Ziele des Behandlungszentrums:

  1. Standardisierte Untersuchungen und Testungen, um insbesondere auch wenig symptomatische Infizierte zu entdecken, um dann eine unkontrollierte Weiterverbreitung zu verhindern. Dies ist besonders dann von immenser Bedeutung, wenn ein schrittweiser Ausstieg aus dem „Shutdown“, hin zu einer langsamen Normalität erfolgen soll.

  2. Eine Wiederherstellung eines annähernd wieder normalen Arbeitsablauf in den Arztpraxen.

  3. Reduktion von Ängsten und Sorgen bei Bevölkerung durch eine gezielte und systematische Untersuchung aller potenziell Infizierten.

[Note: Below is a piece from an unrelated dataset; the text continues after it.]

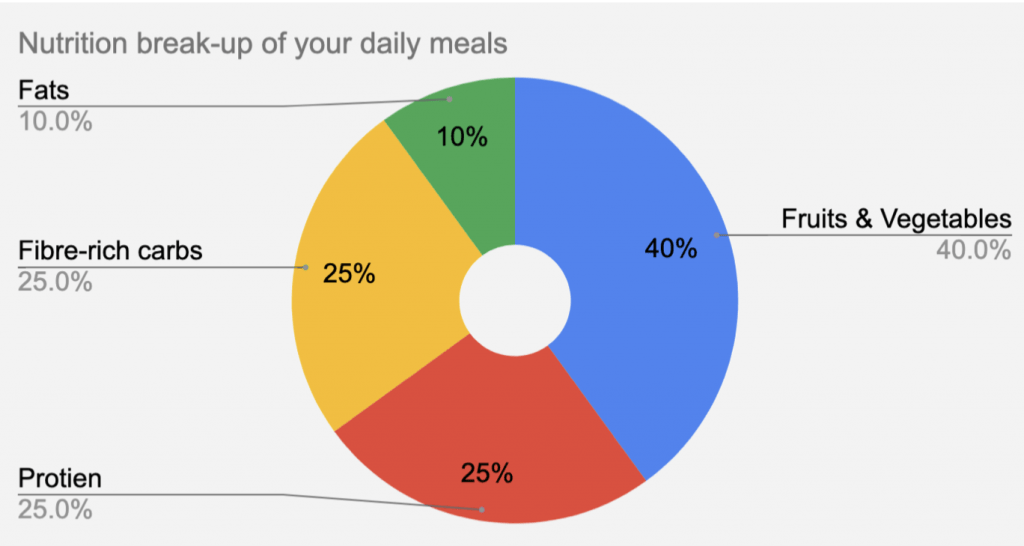Click the 25% data label inside yellow slice
The image size is (1024, 546).
click(349, 273)
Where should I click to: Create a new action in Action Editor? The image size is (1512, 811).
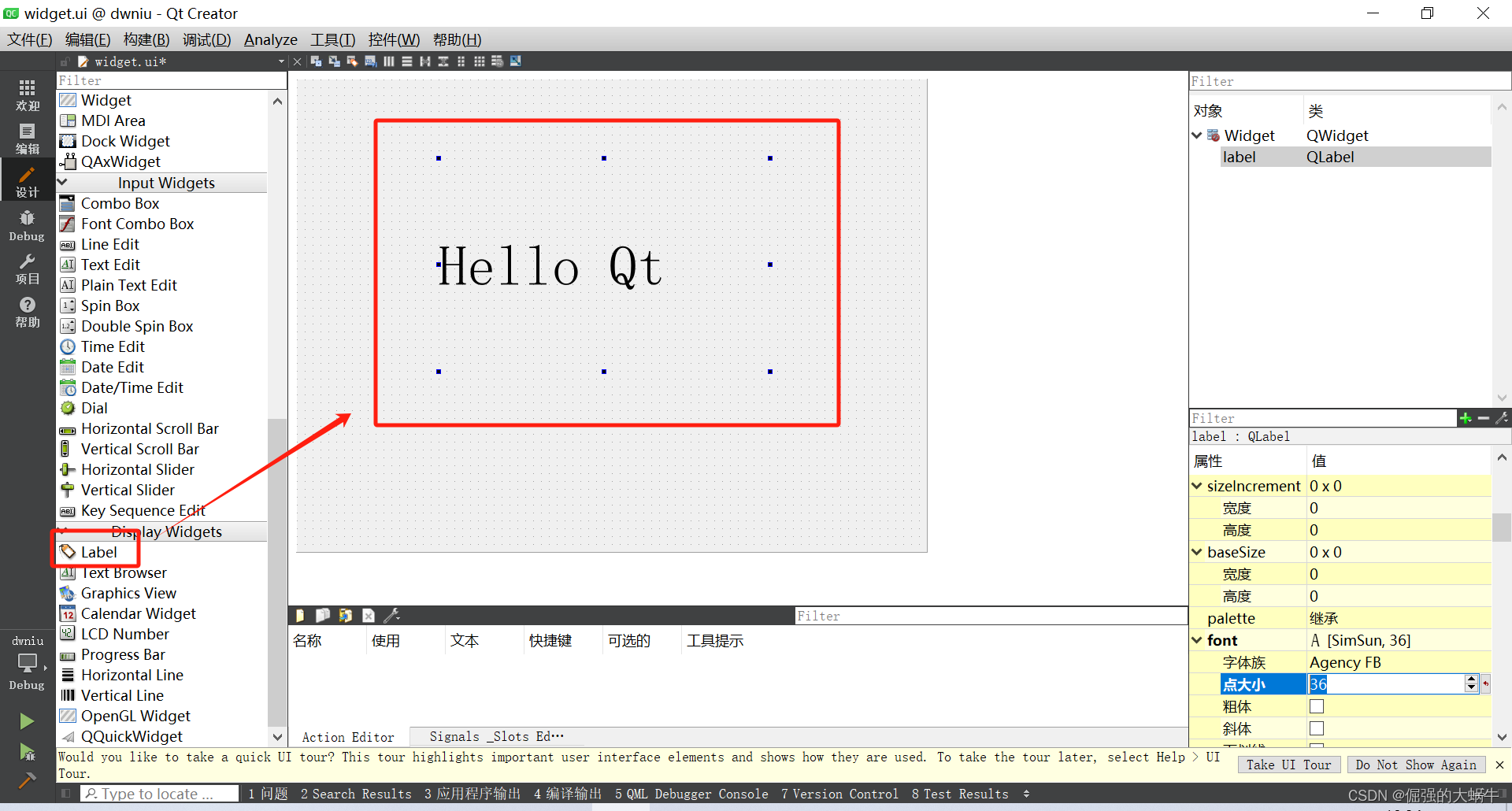299,615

  4. Maßnahmen könnten möglicherweise schneller wieder gelockert und weitere Eingriffe in die Grundrechte der Menschen verhindert werden.

  5. Das Behandlungszentrum wird so lange geöffnet bleiben, bis die Pandemie vorüber ist, bzw. bis ein geeigneter Impfstoff oder eine wirksame Therapie verfügbar sein wird.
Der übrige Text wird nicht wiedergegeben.